Charles S. Peirce, the turn-of-the-century American philosopher, liked to talk about the "one
law of mind." He gave this law many different formulations, the most suggestive of which was
only five words: "the tendency to take habits". This simple, potent idea is at the heart of the
theory of mind to be presented in the following chapters. But instead, of "habits", I prefer to
speak of "patterns". And rather than taking "habit" or "pattern" as a primitive undefined term, I will begin by providing a sketchy but completely rigorous mathematical theory of pattern.
As I understand it, the concept of pattern relies on two simpler ideas: combination and
complexity. More precisely, in order to talk about certain entities being patterns in other entities, we must have
1) some way of combining certain pairs of entities y and z to obtain a third entity called y*z
2) some way of computing, for every entity x, a nonnegative real number %x% called the
complexity of x Any set of entities which fulfills these requirements may be called a pattern space. Formally, we may say:
Definition 3.1: A pattern space is a set (S,*,% %), where S is a set, * is a binary operation
defined on some subset of SxS, and % % is a map from S into the nonnegative real numbers.
Let’s consider a simple example: Turing machines and finite binary sequences. If y is a Turing
machine and z is a finite binary sequence, then there is a natural way of combining x and y — just put y on the input tape of the Turing machine, extending to the right of the tape head. In this case, we can define x*y to be the binary sequence which appears on the tape of the Turing
machine y after, having been started with z on its tape, its program finishes running. It is true that there is no guarantee the Turing machine will ever stop running. But if it doesn’t, we can simply consider x*y to be undefined, and leave it at that.
As for requirement number 2, we can define the complexity %z% of a finite binary sequence z
as its length. And, roughly speaking, we can define the complexity %y% of a Turing machine y
as the length of its program. More precisely, %y% might be defined as length of the code
number which, when fed into a certain universal Turing machine, enables that Turing machine to
act exactly like machine y in every situation. Here %y% and %z% are nonnegative numbers, so
the set of Turing machines and finite binary sequences is a pattern space.
Since we shall be returning to this example again and again, it is worth formulating a specific
notation. Let %z%T denote the length of a finite binary sequence z, and let %y%T denote the
length of the program y.
Now we are prepared to ask: what is a pattern?
First of all, a pattern is a pattern in something, in some entity x.
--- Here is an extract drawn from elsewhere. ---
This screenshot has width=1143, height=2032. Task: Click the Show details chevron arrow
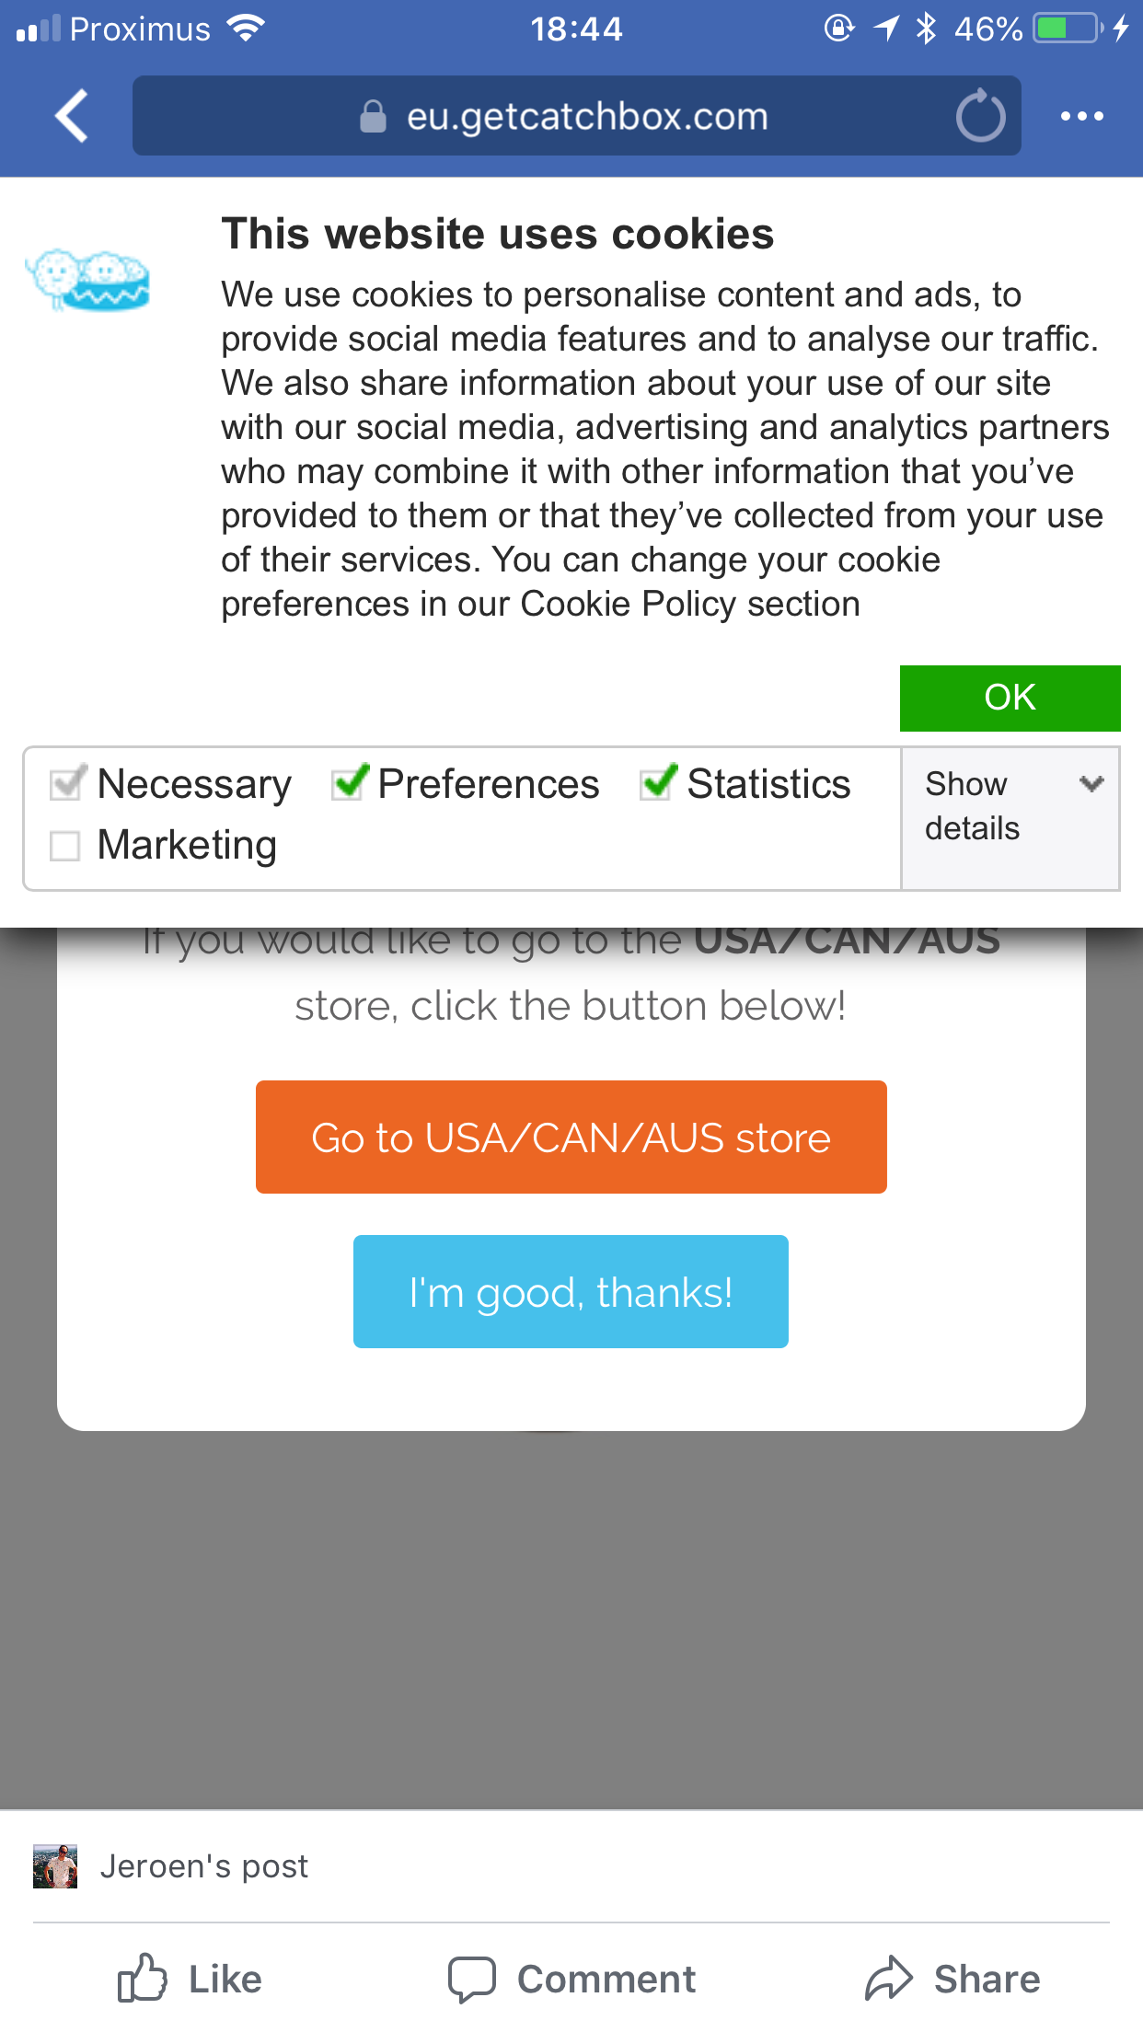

Secondly, a pattern is an
ordered pair of entities, denoted (y,z). And finally, we have what I shall call the fundamental
Definition 3.2: Let a, b, and c denote constant, nonnegative numbers.
Then an ordered pair (y,z) is a pattern in x if x=y*z and
a%y% + b%z% + cC(y,z) < %x%.
The only unfamiliar term here is C(y,z). This denotes the complexity of obtaining x from (y,z).
If y is a Turing machine program and z is a finite binary sequence, we shall let CT(y,z) denote the number of time steps which the Turing machine takes to stop when equipped with program y and
given z as initial input.
For many purposes, the numbers a, b and c are not important. Often they can all be taken to
equal 1, and then they don’t appear in the formula at all. But in some cases it may be useful to set a=b=1 and c=0, for instance. Then the formula reads %y% + %z% < %x%. The constants lend
the formula an element of flexibility.
Intuitively, an ordered pair (y,z) is a pattern in x if the complexity of y, plus the complexity of z, plus the complexity of getting x out of y and z, is less than the complexity of x. In other words, an ordered pair (y,z) is a pattern in x if it is simpler to represent x in terms of y and z than it is to say "x". The constants a, b and c just weight things: if a=3/4 and b=5/4, for example, then the complexity of y counts less than the complexity of z.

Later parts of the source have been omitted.